University of Manchester Wolfson Molecular Imaging Centre (WMIC), University of Manchester Centre for Clinical Neuroscience
[Scientific staff | Publications within DiMI | References]
The University of Manchester Wolfson Molecular Imaging Centre (WMIC) is an international Centre of Excellence created to advance the treatment of cancer and brain disorders using PET based molecular imaging. It has been designed on past experience using PET based Molecular Imaging and has provided the unique opportunity to design, from a clean piece of paper, a centre that fosters multi-disciplinary activity across clinical and non clinical areas and growth therein for the benefit of understanding and developing new clinical treatments. The WMIC is part of the University of Manchester and is housed in the new purpose designed, stand alone building. It has links to several hospitals in Manchester, in particular Salford Royal Hospital Trust – Hope Hospital for clinical neuroscience and Christie Hospital for cancer studies. The Centre is to function as a hub for inter-disciplinary activity across the university, integrating the physical, biological and medical sciences.
To achieve the aim of becoming a world leader in the use of molecular imaging to advance the understanding and treatment of human cancers and brain disorders, the WMIC has invested in a range of state-of-the-art equipment, including:
- A Quad HIDAC Camera for pre-clinical studies which has demonstrated a spatial resolution of 1.0 mm.
- A GE PetTrace cyclotron which is already producing ‘world record’ yields of radioactivity.
- Fifteen Von Gahlen synthesis hot cells, four dispensing hot cells and six shielded low-level activity enclosures.
- Eight of the synthesis cells along with four of the dispensing cells have been installed in an aseptic manufacturing (GMP) suite that is to be committed to the production of labelled compounds for human application.
- For clinical studies, the Centre has installed a Hi REZ PET/CT scanner from CTI and a High Resolution Research Tomograph (HRRT) Brain Scanner from CPS/CTI. Both of these scanners are dedicated for research.
The WMIC believes in truly inter-discliplinary working and some of the world experts in the different aspects of PET are based here. Key staff have been appointed in the areas of molecular imaging, oncology, clinical neuroscience, molecular neuroimaging/psychology, and radiochemistry. Please visit the website for further information www.wmic.manchester.ac.uk.
The WMIC has close collaborations with international research groups (EU-Groups involved in NEST-DD, EMIL-CANCER, and BioCARE).
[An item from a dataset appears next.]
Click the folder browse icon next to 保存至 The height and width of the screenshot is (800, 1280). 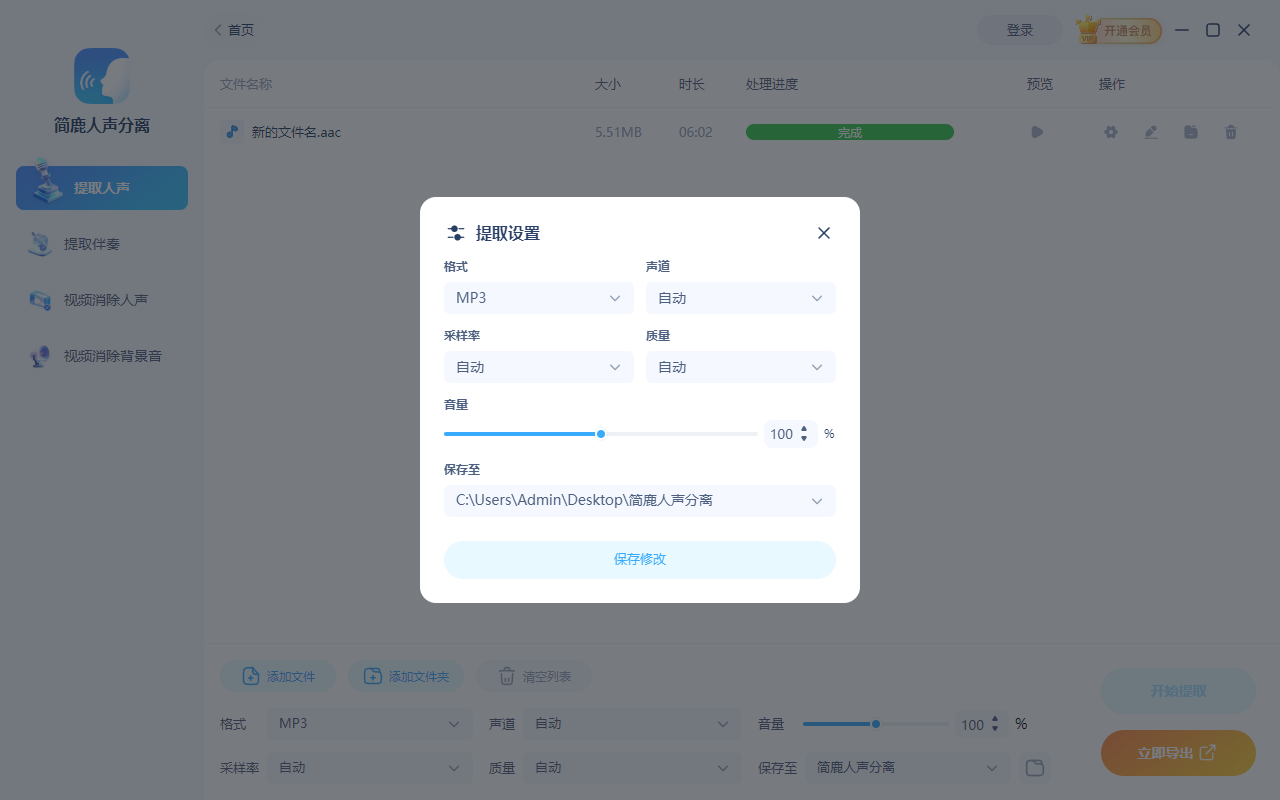click(1035, 768)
The University of Manchester neuroscience programme is comprised of two principal elements - basic neuroscience (Faculty of Life Sciences) and clinical neuroscience (Faculty of Medical & Human Sciences). Clinical neuroscience is based at Hope Hospital, Salford and incorporates research into Neurodegeneration and neuroplasticity, Pain, stress and mood disorders, and Cognition, language and psychosis. Basic neuroscience is part of the faculty of life sciences and incorporates research into Neural Injury and Repair, Neuroimaging, Sensorimotor neural coding, Signalling in the nervous system and Vision sciences. Centre status was conferred on the clinical neuroscience programme by the University of Manchester in 2005. The major function of the Centre for Clinical Neuroscience is to be a network to bring people together from across the Faculties. There are around 120 researchers who have signed up to the network and this is expected to grow.
The Centre for Clinical Neuroscience is a member of the North West Neuroscience Research Partnership. The main purpose of the Partnership is to respond to the current and future neuroscience research activities of the region in a co-ordinated manner so that the full potential of the large patient population can be realised. Three NHS organisations are involved in the Partnership: Hope Hospital, Preston Royal Hospital, and the Walton Centre in Liverpool. The Universities of Manchester, Liverpool and Central Lancashire form the academic centres of the network.